Adam Brufsky, MD, PhD: Let me ask you a question. Just from a scientific point, before you go on to the therapy, there are 3 Fc gamma receptors, right? There’s CD16A, CD32A, and CD64A. Have people thought of the interaction of this with those receptors because they’re going to bind to it, too, aren’t they?
Mark D. Pegram, MD: Yes, they’ve all been measured, and as far as the decoy receptors go, there is lower, and certainly no worse finding, as compared to trastuzumab.
Adam Brufsky, MD, PhD: The SOPHIA trial, as I understand it, can someone describe it? Carey, want to take a crack at SOPHIA? Are you familiar with the design?
Carey K. Anders, MD: SOPHIA was essentially comparing margetuximab with chemotherapy versus trastuzumab and chemotherapy for patients with HER2-positive metastatic breast cancer. Essentially, they found about a 3-month difference in overall survival favoring the margetuximab compound, about 19 months versus 21 months. PFS [progression-free survival] was around 4 months versus around 6 months, and there did appear for there to be preferential activity, translated improvement in PFS even further for the patients who had the CD16A high affinity genotype.
Mark D. Pegram, MD: Actually it what was the low affinity F allele carriers who did better.
Carey K. Anders, MD: I will defer to Mark on that.
Adam Brufsky, MD, PhD: Everybody says that the high affinity was worse. The VV allele, if you are homozygous with a VV, you did worse, but was it really? It was small numbers.

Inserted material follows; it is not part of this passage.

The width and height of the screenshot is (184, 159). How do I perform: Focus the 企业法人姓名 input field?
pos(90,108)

Mark D. Pegram, MD: A little bit. A little, but not statistically significant, I don’t think.
Adam Brufsky, MD, PhD: Right.
Carey K. Anders, MD: Maybe a month.
Adam Brufsky, MD, PhD: Was that really true with small numbers with really wide confidence intervals? I’m comfortable saying it was no worse. I don’t think I’m comfortable saying it was worse. I don’t know what other people think about that. That was just my take on this.

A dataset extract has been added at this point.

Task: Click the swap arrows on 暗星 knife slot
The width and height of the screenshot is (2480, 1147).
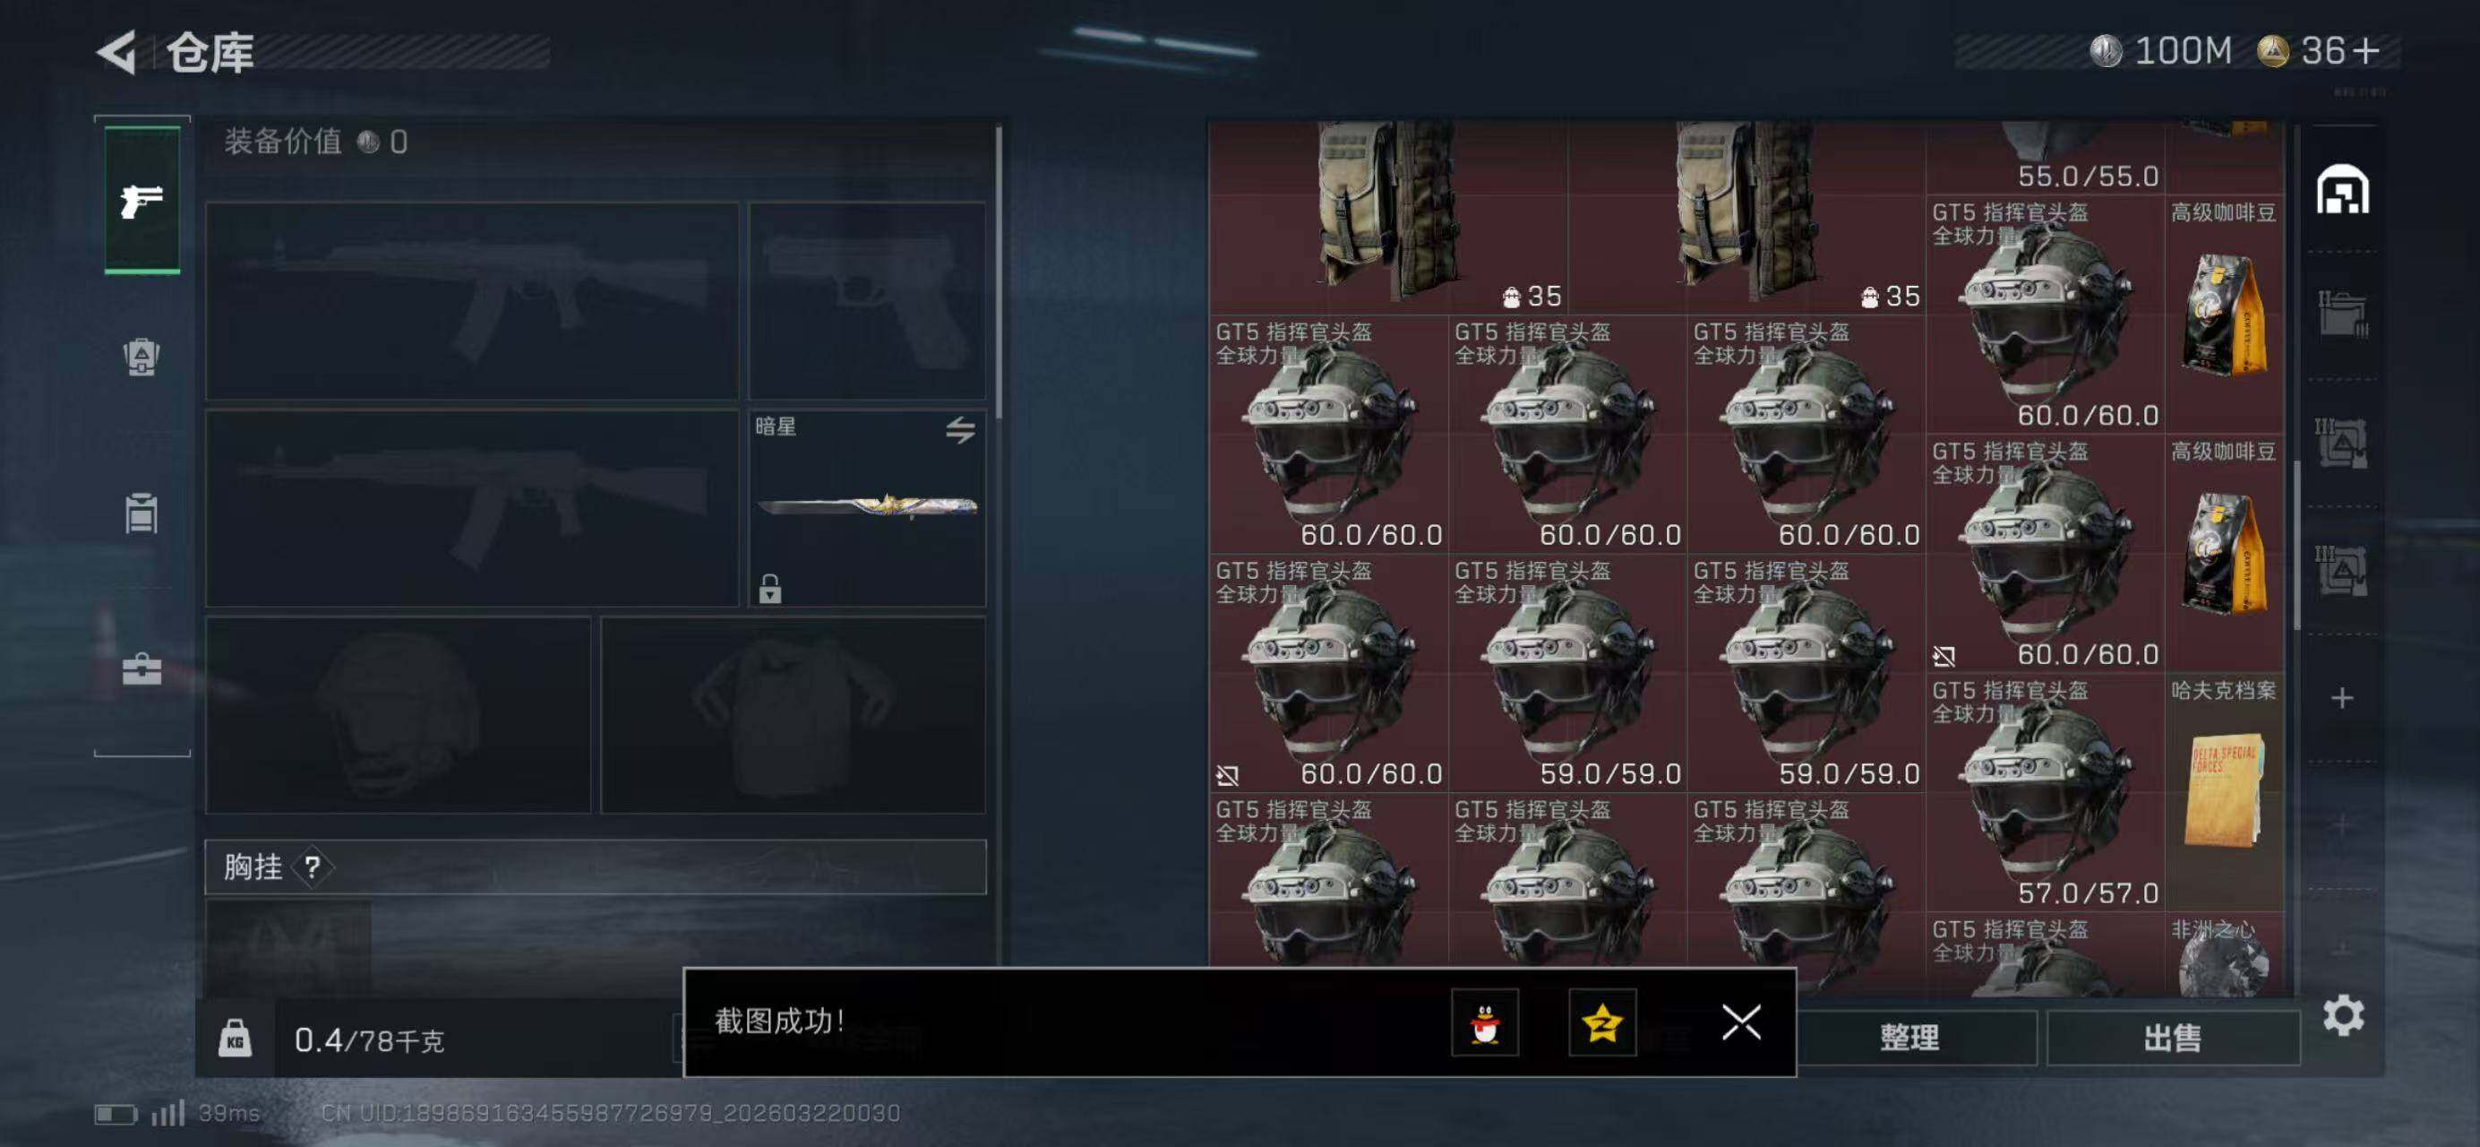Action: (960, 430)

Mark D. Pegram, MD: I think it is probably going to be an F allele drug. It’s very easy to measure these polymorphisms, and there’s already a companion diagnostic in development that could complement further clinical use of this drug, especially the FF allele carriers, the lowest affinity CD16A binders. They had the biggest benefit from margetuximab in the randomized SOPHIA trial, so clinicians could easily make use of that information. For the F allele carriers, and especially for the FFs, it could one day, if it can get approved in the first place….
Adam Brufsky, MD, PhD: Well, exactly, that was my point.

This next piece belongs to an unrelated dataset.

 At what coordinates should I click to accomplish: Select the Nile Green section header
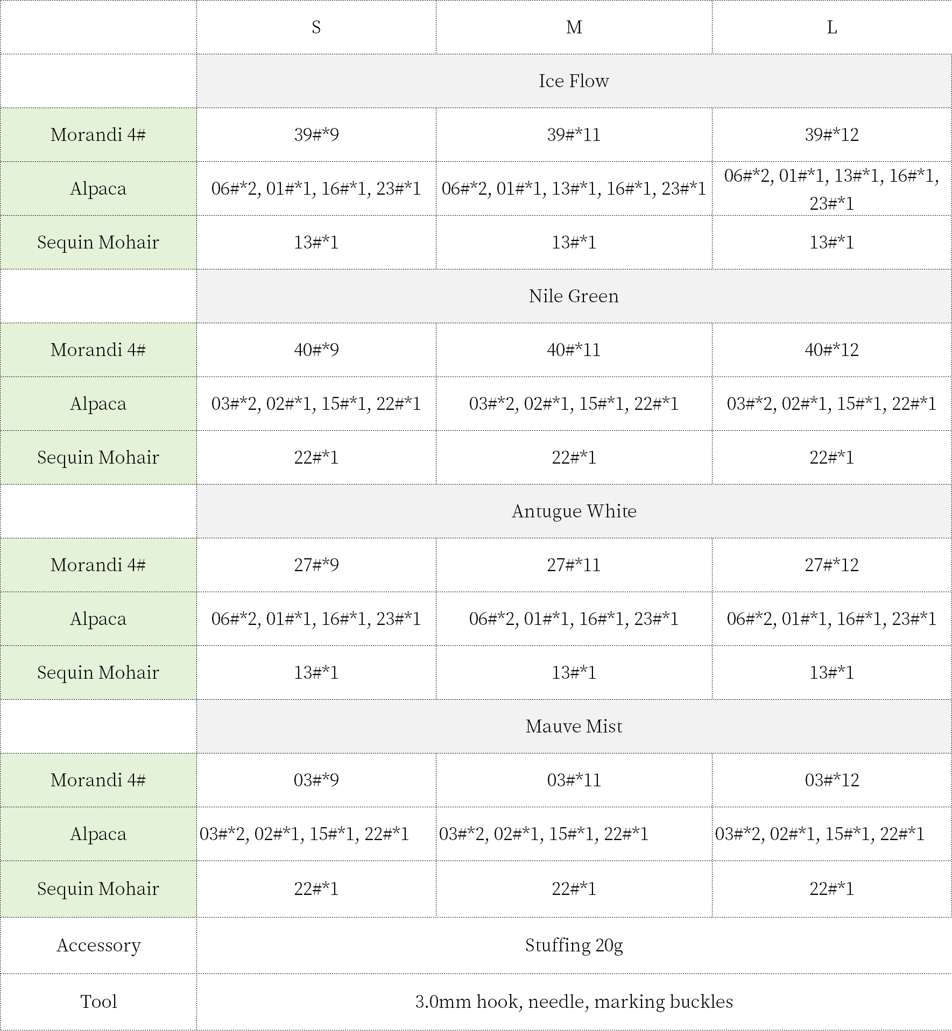pos(574,296)
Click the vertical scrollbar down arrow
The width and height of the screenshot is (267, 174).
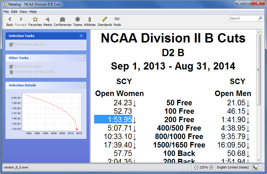(x=258, y=160)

Mark D. Pegram, MD: One day it could replace trastuzumab wherever we use trastuzumab because it probably is a smarter and better drug.
Adam Brufsky, MD, PhD: The trial had a coprimary end point, right? You had to meet PFS and OS [overall survival]. It met PFS but didn’t meet OS, so will the FDA approve it?
Mark D. Pegram, MD: We don’t know. We’ll find out. The date is at the end of the year.
Adam Brufsky, MD, PhD: Oh, is it really? OK. I think it would be a really cool place to use this in the neoadjuvant setting. They had this trial, MCHP [margetuximab, carboplatin, trastuzumab, pertuzumab] against TCHP [docetaxel, carboplatin, trastuzumab, pertuzumab]. Is anybody ever going to do that? I think it’s like a TBCRC [Translational Breast Cancer Research Consortium] trial or something like that. Is anyone going to participate in that? Are you guys going to do it at Stanford Cancer Center, do you think?
Mark D. Pegram, MD: You know, we have not gotten the protocol synopsis for that yet. We are part of the TBCRC. We’ve already committed to another neoadjuvant trial, meanwhile, so we’ll have to have a group meeting and decide. It’s going to be a tough call. I’d love to do it.